--- AVAILABLE DATA Enclosed Below ---
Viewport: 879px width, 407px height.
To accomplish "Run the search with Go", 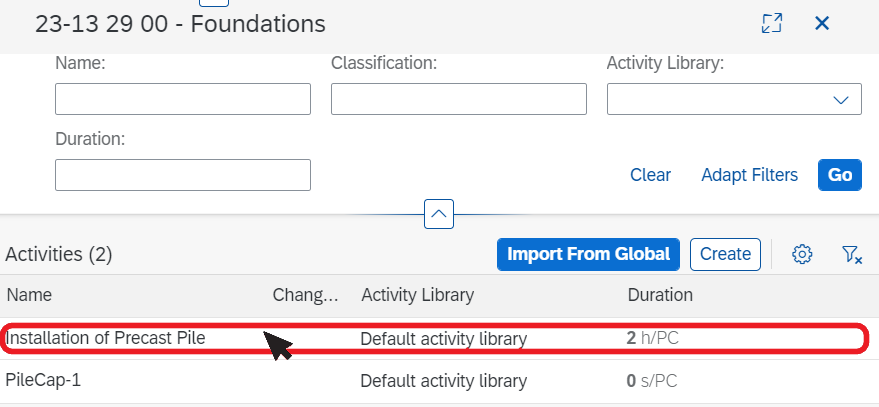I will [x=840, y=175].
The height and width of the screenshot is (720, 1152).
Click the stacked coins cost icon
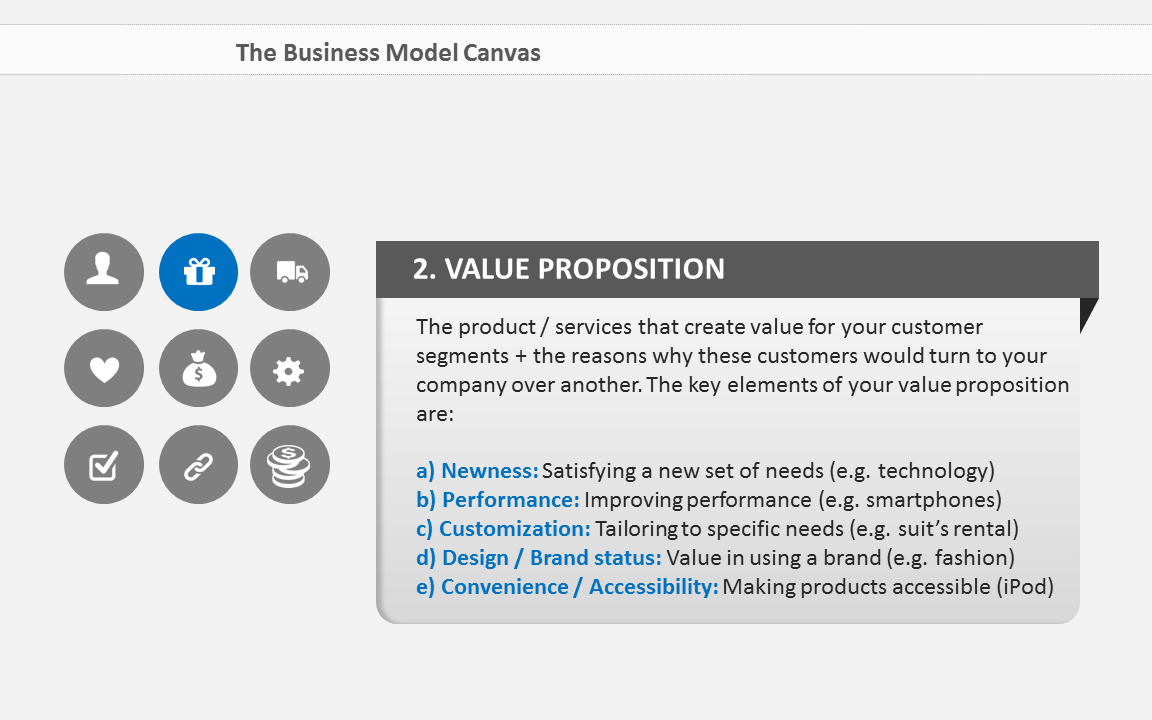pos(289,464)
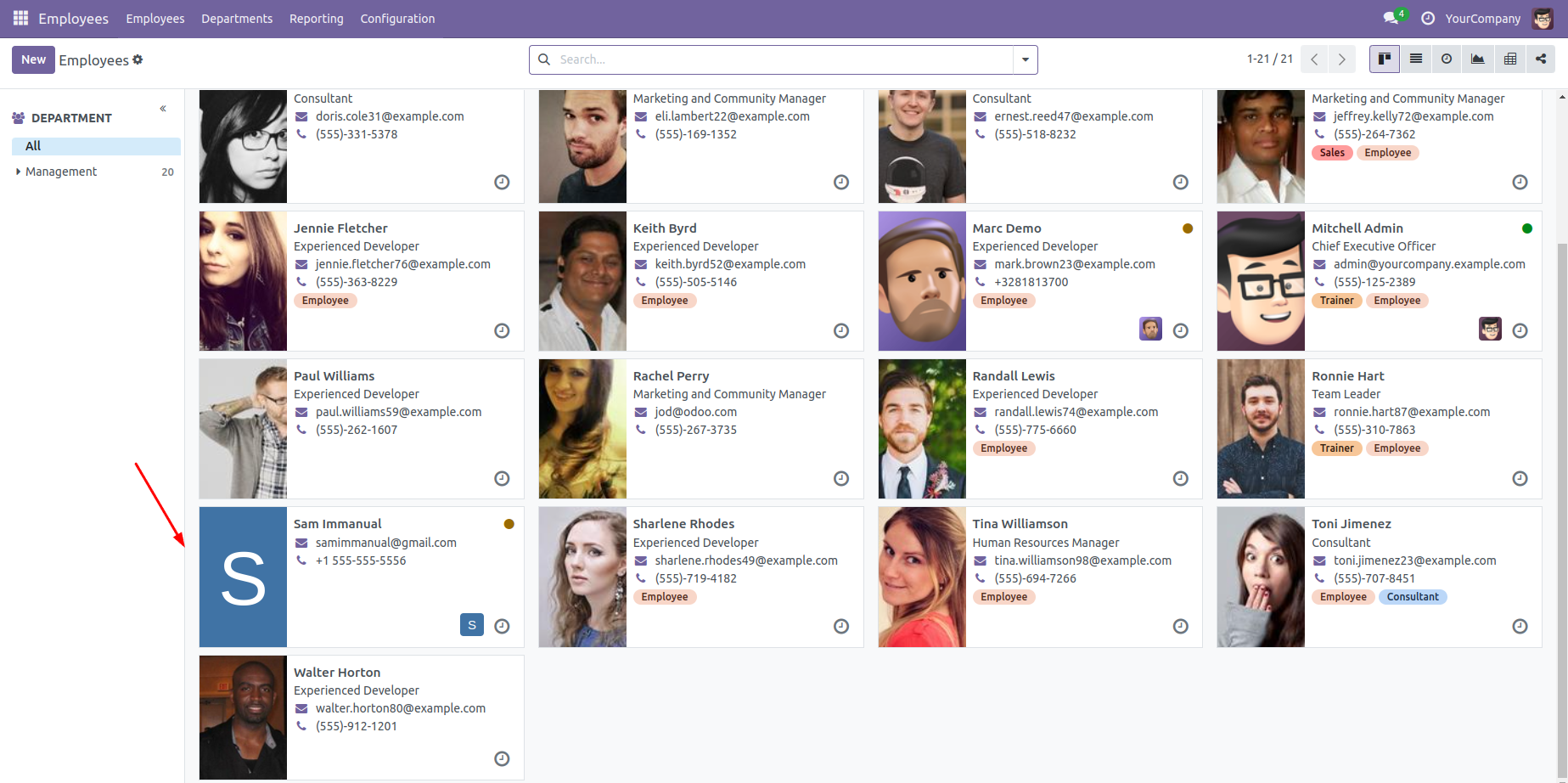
--- End of Enclosed AVAILABLE DATA ---
The expected output is each line of the records above that includes the word "width".

#### OUTPUT BELOW:
Viewport: 879px width, 407px height.
The height and width of the screenshot is (720, 1152).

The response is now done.